Record list:
>> BEGIN
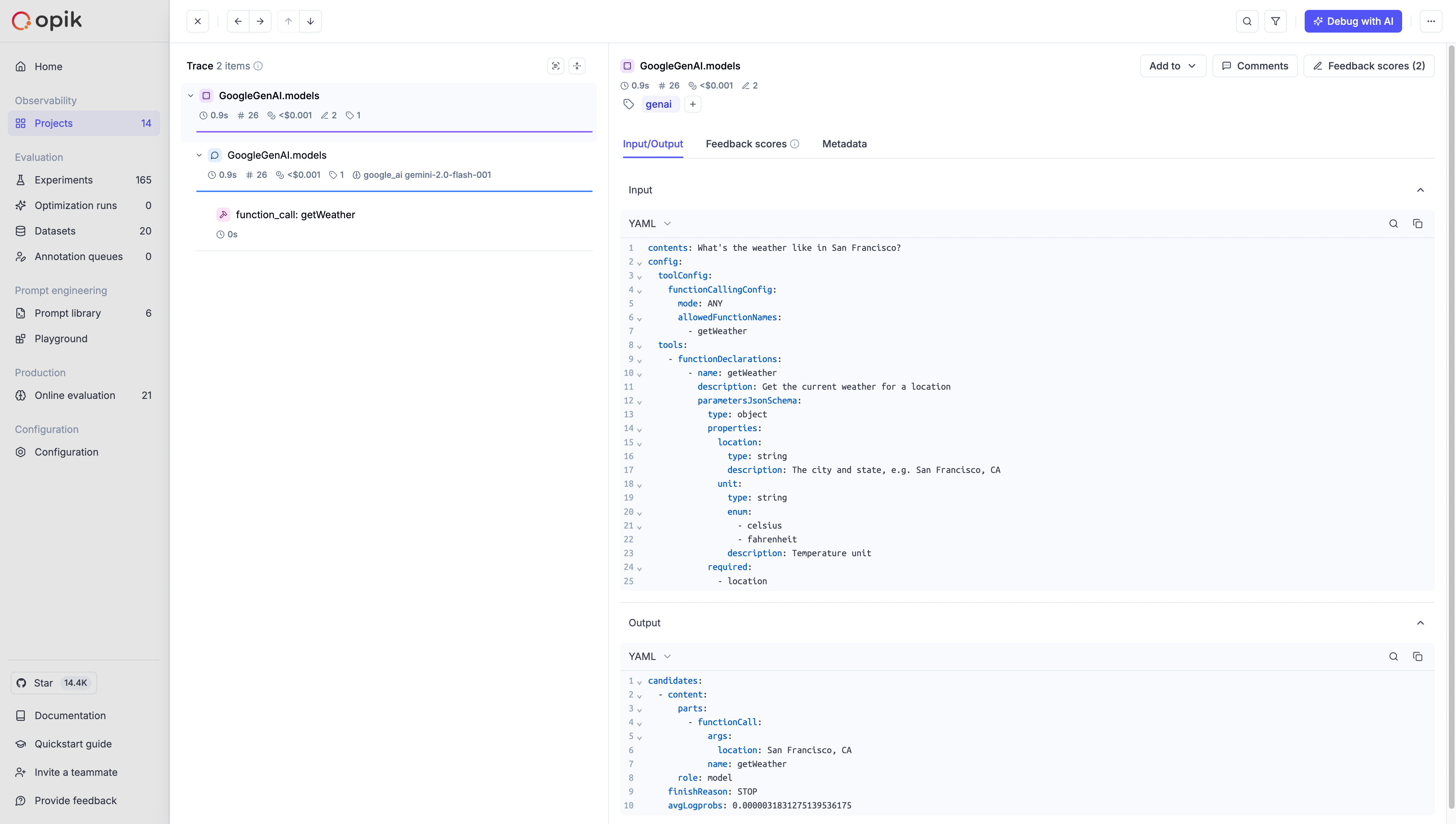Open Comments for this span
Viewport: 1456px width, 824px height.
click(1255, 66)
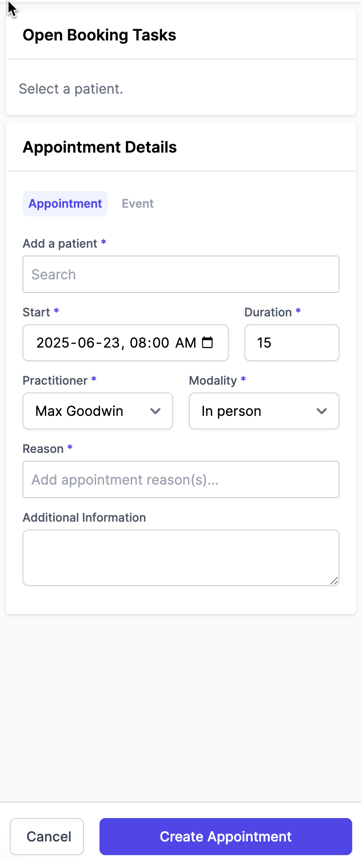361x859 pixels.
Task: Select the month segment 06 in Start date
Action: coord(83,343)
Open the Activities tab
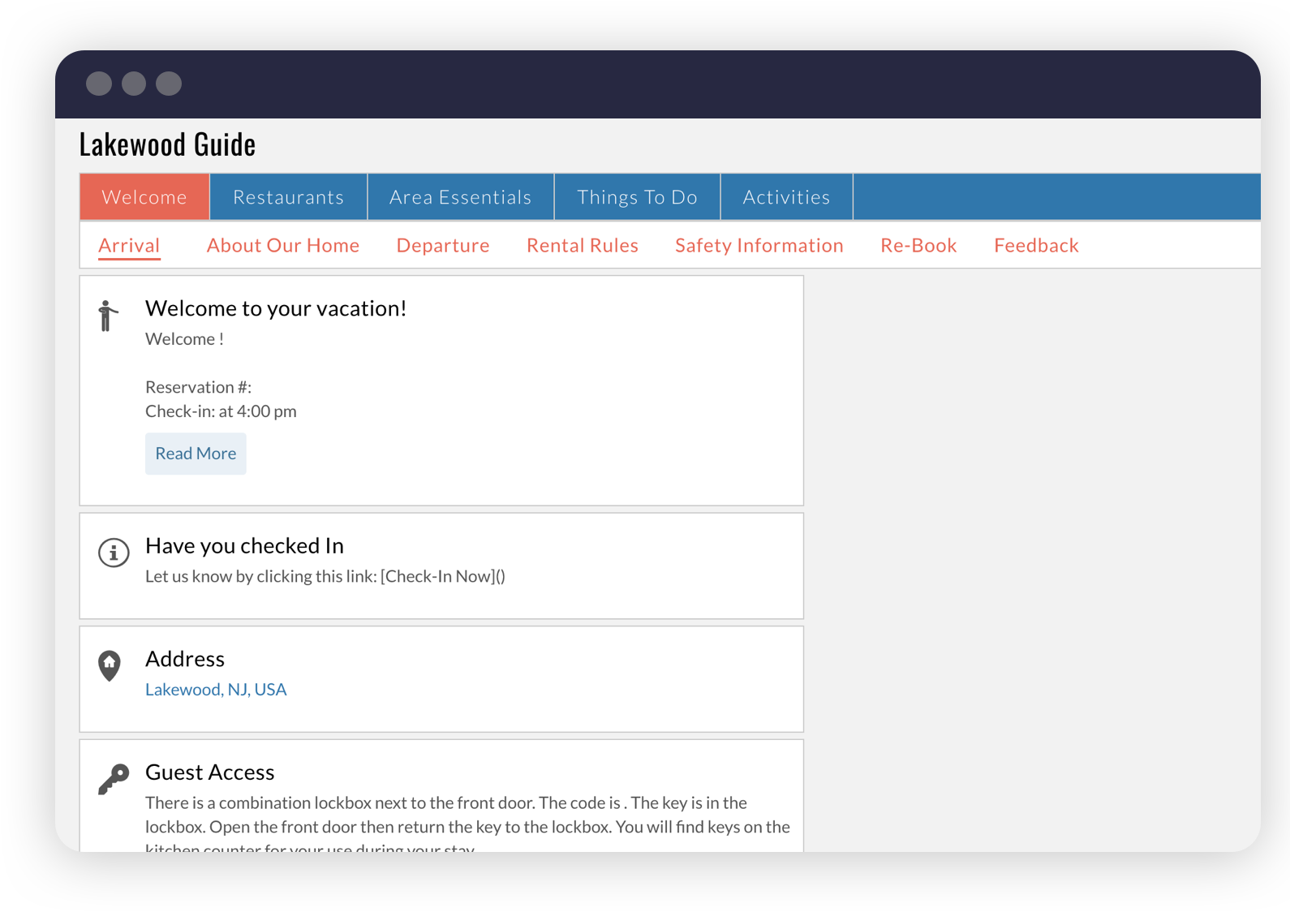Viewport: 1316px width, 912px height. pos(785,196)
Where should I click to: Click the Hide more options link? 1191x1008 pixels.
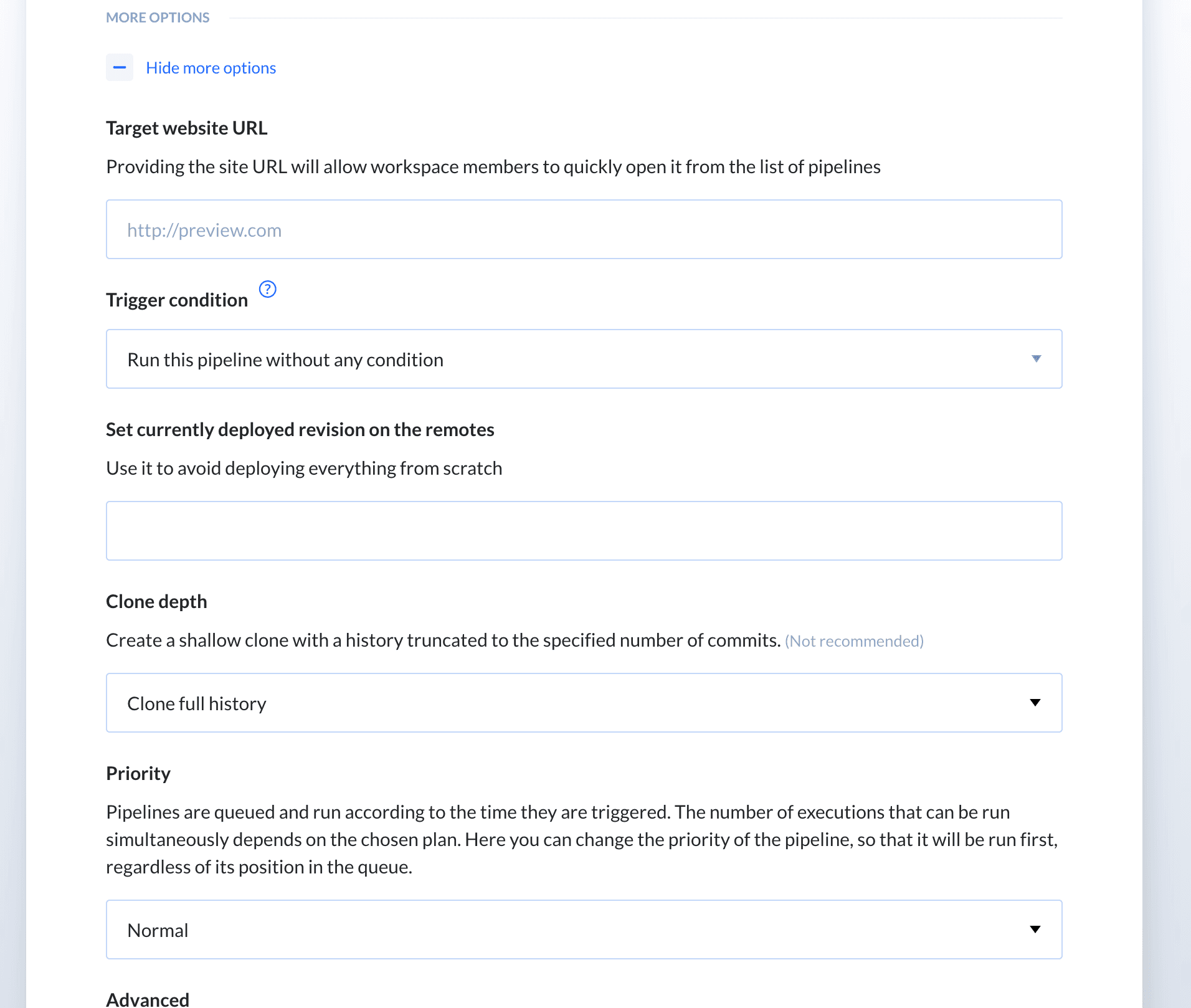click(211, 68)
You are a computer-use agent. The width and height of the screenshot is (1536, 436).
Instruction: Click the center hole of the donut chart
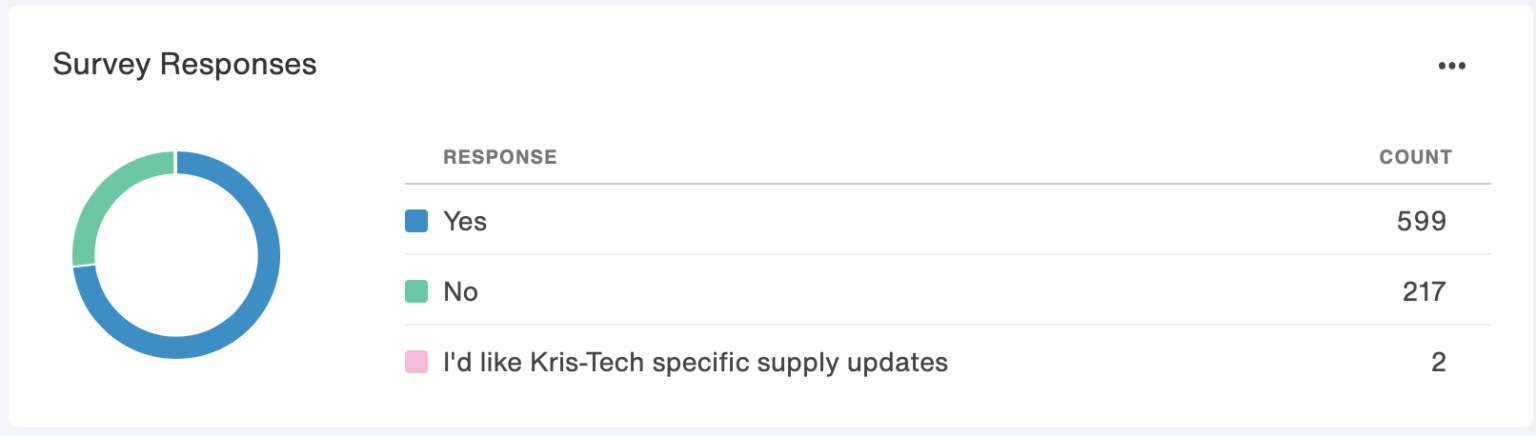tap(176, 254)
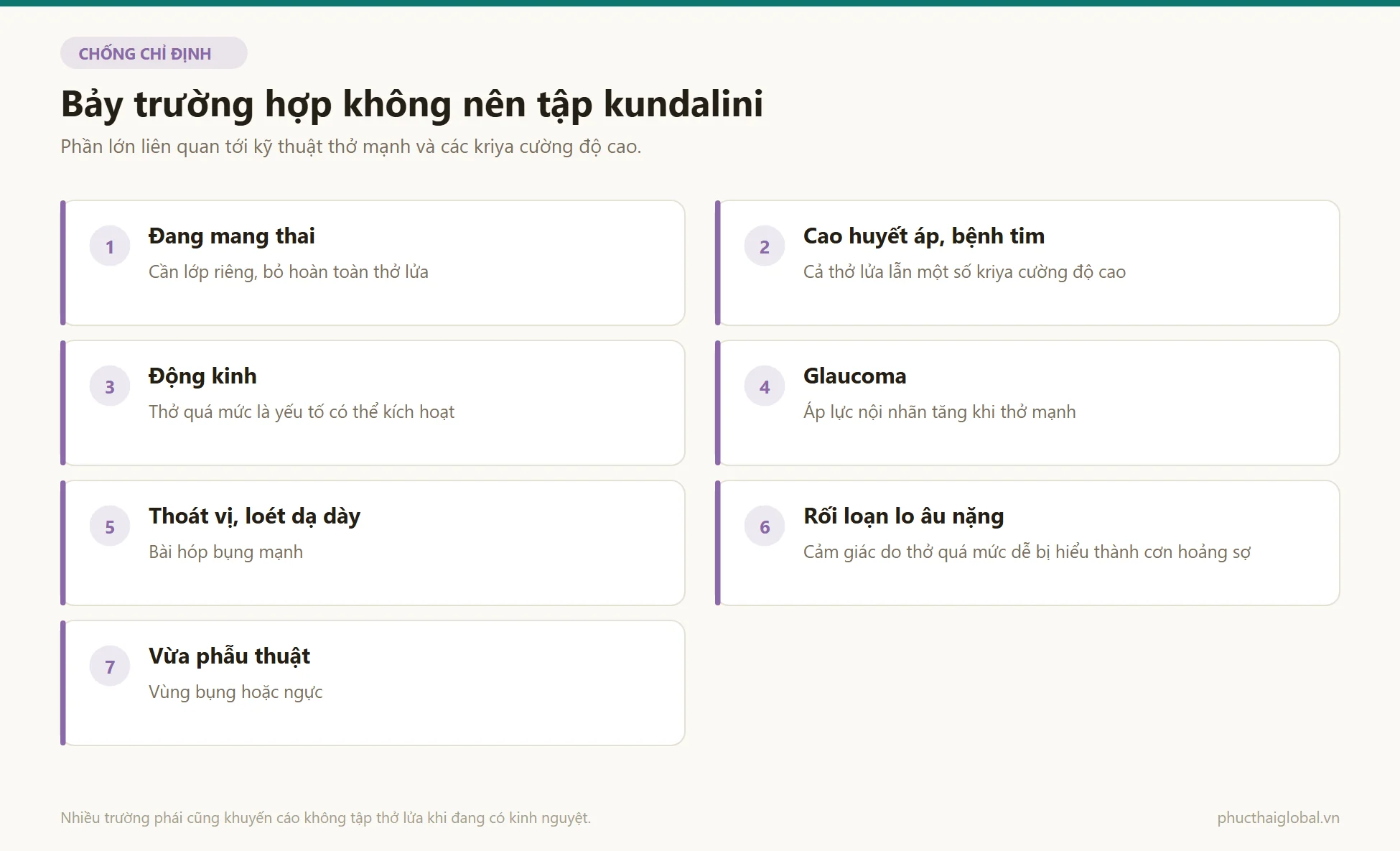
>> END
Description of the task:
Swap "donut chart" for "ring chart" throughout the data and repeat it with nothing else changed, leaving out the pictures.

Task result:
Open Comments for this span
Viewport: 1456px width, 824px height.
click(1255, 66)
361x859 pixels.
Task: Select the month segment 06 in Start date
Action: coord(83,343)
Open the Activities tab
Viewport: 1316px width, 912px height. pos(785,196)
Where should I click to: Click the Hide more options link? 1191x1008 pixels.
click(211, 68)
You are a computer-use agent. The width and height of the screenshot is (1536, 436).
Instruction: Click the center hole of the ring chart
tap(176, 254)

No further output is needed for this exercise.